The answer is a complex one and varies for each individual.  One way of understanding the reason for the addiction to the erotic haze is that it is an attempt to re-create what the famous psychoanalyst, D.W. Winnicott, called “the holding environment.” The holding environment occurs when an infant and an emotionally adequate mother form a bond that nullifies the infant’s weakness and creates a sense of being “held” in the world as the child grows to be a man. During adulthood, the ability to draw on the earlier functions of the holding environment helps maintains a stable sense of self.  People who lacked an emotionally adequate mother who could not create this holding environment will more often find themselves feeling anxious, insecure, and emotionally isolated. Destructive messages from dysfunctional parents further enhance feelings of low-self worth and a feeling of not really belonging on the planet.  These relentless negative feelings about self and others result in a frenzied search for a drug that creates a holding environment to compensate for this lack of a secure sense of self and to rid oneself of unwanted and uncomfortable feeling states.
Addictive behaviors may represent attempts to find a holding environment, to somehow create for oneself some good-enough mothering that was largely missing in early development.  The choice of a specific drug may be a compulsive attempt to find exactly the right way to be held – to be soothed, to be comforted – to be re-assured.  The addict wants particular associations that will re-create a holding environment in just the right way that replicates some aspect of a childhood trauma.
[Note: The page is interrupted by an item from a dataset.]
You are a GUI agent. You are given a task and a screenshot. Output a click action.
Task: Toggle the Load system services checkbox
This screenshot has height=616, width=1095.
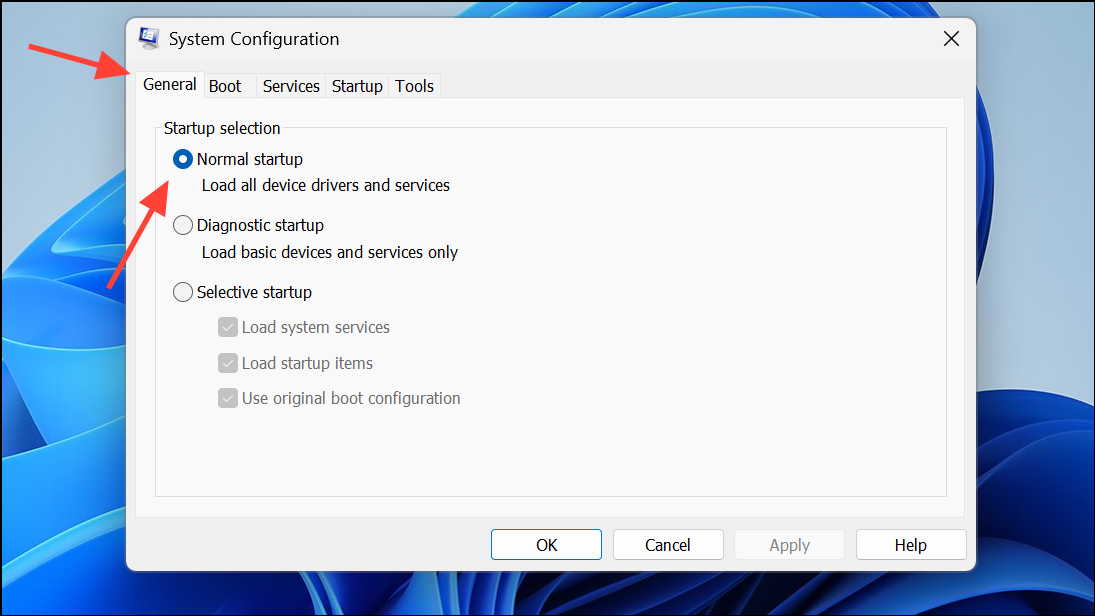coord(227,327)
The addict tries to use the euphoric feeling of being under the influence of drugs as a holding environment that supplies these longed-for states of being worthy, loveable, secure and unafraid.  However, the attempt is doomed.  The quest often becomes a futile and meaningless search for relatedness and wholeness.  Each failure to sustain the euphoria of this fantasized world where he can be the person he’s always wanted to be is anchored in unmet childhood needs.  When reality steps in with the inevitable unwanted consequences of addiction, the self is further devalued.
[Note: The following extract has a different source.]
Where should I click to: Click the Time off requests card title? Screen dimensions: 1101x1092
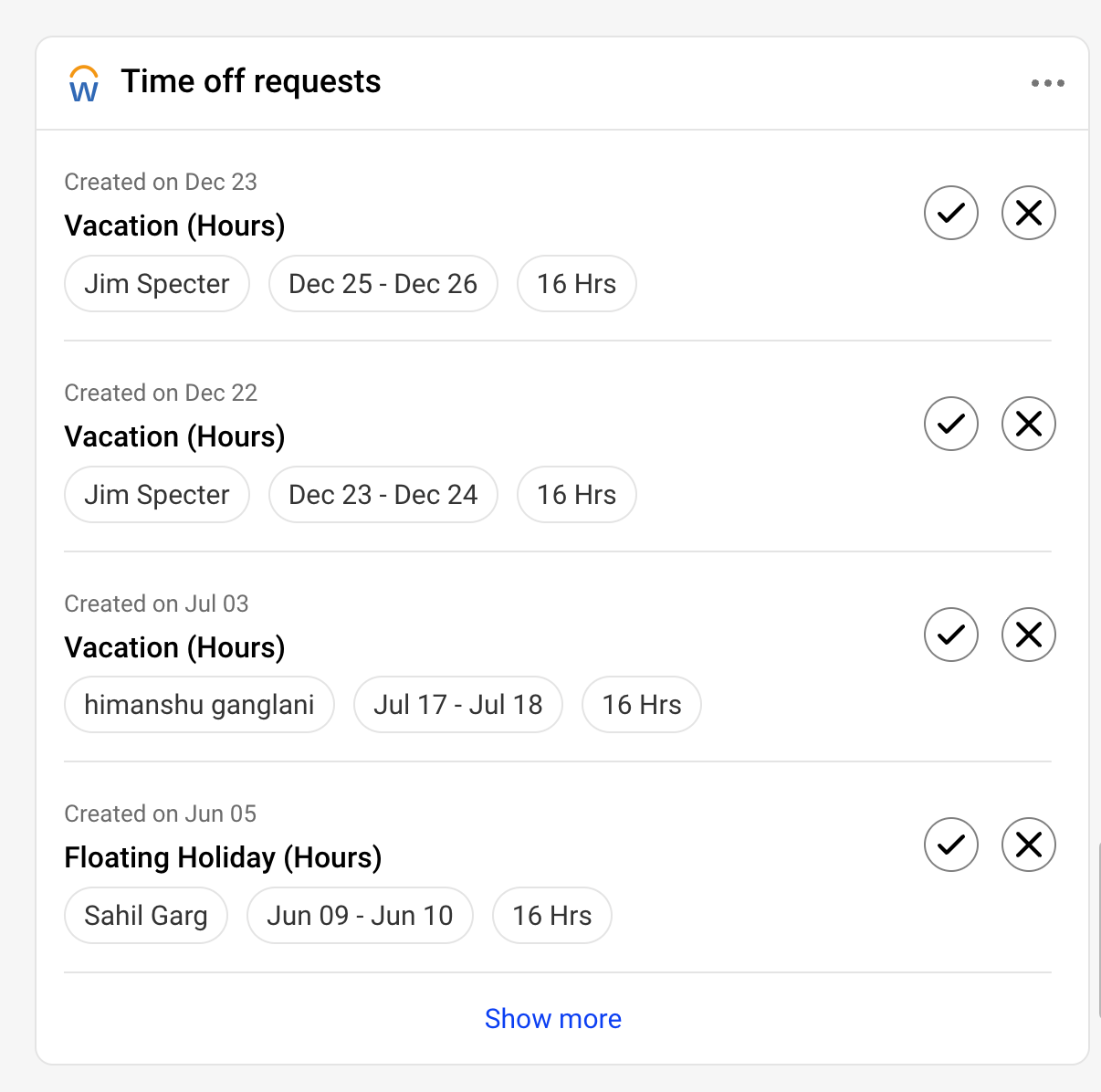click(x=251, y=81)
The addict may initially experience a sense of being held or satisfied, but when the trance is broken he feels dropped, disappointed and disillusioned – all feelings that harken back to the earliest disappointment of not being adequately held by the mother.
The use of a hypnotherapeutic trance in therapy enables the person to experience a valuing, ego-enhancing, resourceful trance state that may enable him to find a way to be held that leads to constructive, rather than destructive consequences.  These messages of self-worth, self-value, the ability to inhibit impulses and to bring to bear already existing resources onto the addictive behavior, are received at a deeper, unconscious level and have significant potential to effect personality change at a profound level.

Most addicts I know hate to be alone.  They often experience feelings of self-loathing, shame and emptiness following acting out.  The trance state has been broken; the holding environment has failed, just as it failed in the original child/infant bond.  Effective hypnotherapy helps the client to find parts of the self that sustain or restore the sense of self so that aloneness is tolerated without the concomitant drug seeking..  When trance states are co-created as a cooperative effort of both therapist and client, the patient can potentially experience trance as a calming and self-valuing experience in the context of a supportive and sustaining relationship to a therapist.

Hypnosis is also used to re-train the client’s neurology to increase the ability to tolerate unpleasant affects/feelings that are often triggers for acting out.  Moreover, hypnotherapy affords a process of age-regression and re-framing that allows for reparation of the original trauma of not being adequately held by an emotionally sustaining mother.